Help getting the example working
#3
by
salamanders
- opened
I started with the base version, and attempted to sub-in the quantized version here:
import torch
from transformers import Qwen2_5_VLForConditionalGeneration, AutoTokenizer, AutoProcessor, AutoModelForCausalLM, BitsAndBytesConfig
from qwen_vl_utils import process_vision_info
model = Qwen2_5_VLForConditionalGeneration.from_pretrained(
"unsloth/Qwen2.5-VL-7B-Instruct-unsloth-bnb-4bit", # quantized "Qwen/Qwen2.5-VL-7B-Instruct",
attn_implementation="eager",
)
processor = AutoProcessor.from_pretrained("Qwen/Qwen2.5-VL-7B-Instruct")
But this errors with:
(venv) /srv/projects/quenvl$ python3 quentest.py
`low_cpu_mem_usage` was None, now default to True since model is quantized.

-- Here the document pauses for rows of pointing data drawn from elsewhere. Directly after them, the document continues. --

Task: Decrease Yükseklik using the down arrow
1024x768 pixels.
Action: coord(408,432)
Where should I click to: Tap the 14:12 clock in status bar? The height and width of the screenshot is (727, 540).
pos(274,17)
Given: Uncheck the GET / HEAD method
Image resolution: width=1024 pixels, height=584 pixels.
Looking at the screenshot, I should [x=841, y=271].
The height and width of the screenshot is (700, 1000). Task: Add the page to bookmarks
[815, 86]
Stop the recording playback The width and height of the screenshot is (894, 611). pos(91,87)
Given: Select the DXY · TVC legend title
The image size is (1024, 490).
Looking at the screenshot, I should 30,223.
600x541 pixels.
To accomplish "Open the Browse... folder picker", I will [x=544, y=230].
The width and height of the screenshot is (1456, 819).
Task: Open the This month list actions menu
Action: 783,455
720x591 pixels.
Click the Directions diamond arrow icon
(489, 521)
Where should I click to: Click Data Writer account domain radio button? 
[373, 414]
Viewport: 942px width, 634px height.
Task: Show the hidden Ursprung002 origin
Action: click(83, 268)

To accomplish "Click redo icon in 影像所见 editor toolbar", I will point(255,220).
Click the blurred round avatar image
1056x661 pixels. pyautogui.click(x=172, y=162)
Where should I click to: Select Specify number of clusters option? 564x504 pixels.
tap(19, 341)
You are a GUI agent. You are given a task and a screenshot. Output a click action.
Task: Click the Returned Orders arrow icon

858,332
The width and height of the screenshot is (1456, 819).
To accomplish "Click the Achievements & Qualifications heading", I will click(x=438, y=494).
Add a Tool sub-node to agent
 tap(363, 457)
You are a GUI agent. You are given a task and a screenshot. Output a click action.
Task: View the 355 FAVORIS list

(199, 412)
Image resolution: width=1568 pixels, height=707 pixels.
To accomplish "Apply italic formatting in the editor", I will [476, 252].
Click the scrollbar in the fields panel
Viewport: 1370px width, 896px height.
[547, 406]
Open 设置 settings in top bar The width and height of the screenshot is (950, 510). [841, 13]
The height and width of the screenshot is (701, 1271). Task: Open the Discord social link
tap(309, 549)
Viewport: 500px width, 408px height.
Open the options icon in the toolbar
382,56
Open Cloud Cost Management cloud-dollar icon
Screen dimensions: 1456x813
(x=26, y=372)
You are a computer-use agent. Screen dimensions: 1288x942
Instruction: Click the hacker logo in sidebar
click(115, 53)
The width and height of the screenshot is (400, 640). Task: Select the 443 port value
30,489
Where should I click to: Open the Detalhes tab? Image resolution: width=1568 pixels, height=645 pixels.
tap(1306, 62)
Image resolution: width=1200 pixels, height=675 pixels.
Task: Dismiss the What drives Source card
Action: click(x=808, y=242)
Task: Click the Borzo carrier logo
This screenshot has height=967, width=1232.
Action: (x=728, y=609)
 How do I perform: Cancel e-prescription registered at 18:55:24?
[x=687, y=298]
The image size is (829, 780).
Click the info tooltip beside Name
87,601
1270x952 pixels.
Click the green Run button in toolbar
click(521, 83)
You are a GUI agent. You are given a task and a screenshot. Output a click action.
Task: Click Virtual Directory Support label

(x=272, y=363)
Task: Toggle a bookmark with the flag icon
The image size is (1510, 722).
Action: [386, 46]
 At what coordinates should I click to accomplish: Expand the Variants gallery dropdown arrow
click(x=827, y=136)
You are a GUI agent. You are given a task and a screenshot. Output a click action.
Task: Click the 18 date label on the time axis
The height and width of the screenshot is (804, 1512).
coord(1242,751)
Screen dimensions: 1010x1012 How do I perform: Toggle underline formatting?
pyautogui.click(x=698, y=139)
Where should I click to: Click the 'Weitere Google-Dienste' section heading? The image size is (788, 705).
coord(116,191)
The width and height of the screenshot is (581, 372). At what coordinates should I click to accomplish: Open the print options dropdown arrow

Traceback (most recent call last):
File "/srv/projects/quenvl/quentest.py", line 5, in <module>
model = Qwen2_5_VLForConditionalGeneration.from_pretrained(
^^^^^^^^^^^^^^^^^^^^^^^^^^^^^^^^^^^^^^^^^^^^^^^^^^^
File "/srv/projects/quenvl/venv/lib/python3.12/site-packages/transformers/modeling_utils.py", line 271, in _wrapper
(snip)
File "/srv/projects/quenvl/venv/lib/python3.12/site-packages/bitsandbytes/utils.py", line 196, in unpack_tensor_to_dict
json_bytes = bytes(tensor_data.cpu().numpy())
^^^^^^^^^^^^^^^^^
NotImplementedError: Cannot copy out of meta tensor; no data!
Any suggestions?
+1
Just a heads-up: I had issues with transformers v4.50. Downgrading to 4.49 fixed it for me.